**Task goal**
In the passage below about enjoying sad stories, which film does the writer name when describing watching people from a comfortable distance?

**Text shown**
I usually tell her something about people enjoying other people’s misery. We’re all very into rubbernecking heartbreak and tragedy, going all Rear Window and watching people from a comfortable distance.

I get it. I’m similar. Watching sad movies and listening to sad songs and crying with fictional TV characters. Maybe we’re a little hardwired to enjoy it. Or find comfort in it. It is, after all, something universal. The feeling of loneliness, of fear, of melancholy.

I also tell her when I write happy things, no one cares. I care, but they don’t!!! Which is okay because I’ve always been just self-obsessed enough to get enjoyment out of what I do, regardless of if others seem into it. My mom says, “I’m sure that’s not true!” and I laugh like, oh you sweet, middle-aged woman who goes on Facebook once a year, WHAT DO YOU KNOW?!

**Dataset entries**
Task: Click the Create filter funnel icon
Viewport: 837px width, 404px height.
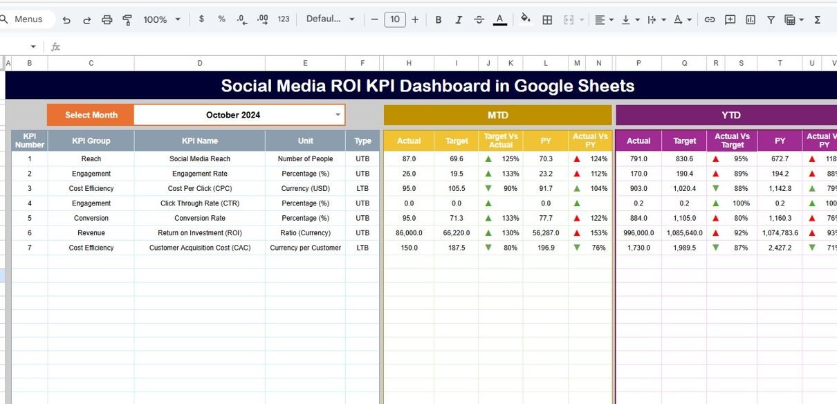Action: click(771, 20)
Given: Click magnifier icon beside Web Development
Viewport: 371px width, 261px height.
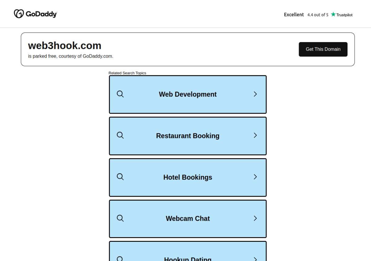Looking at the screenshot, I should tap(120, 94).
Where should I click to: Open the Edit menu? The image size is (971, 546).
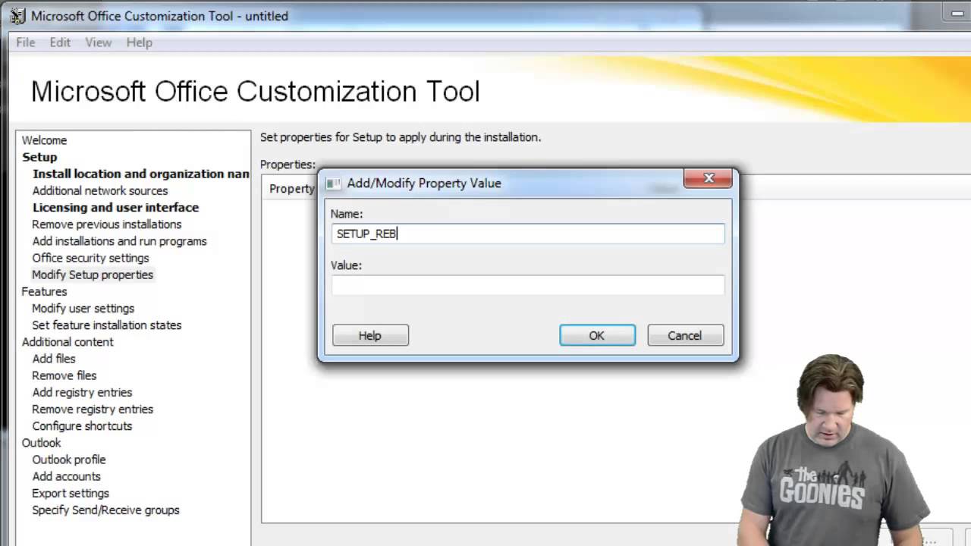pyautogui.click(x=60, y=42)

**Solution**
Rear Window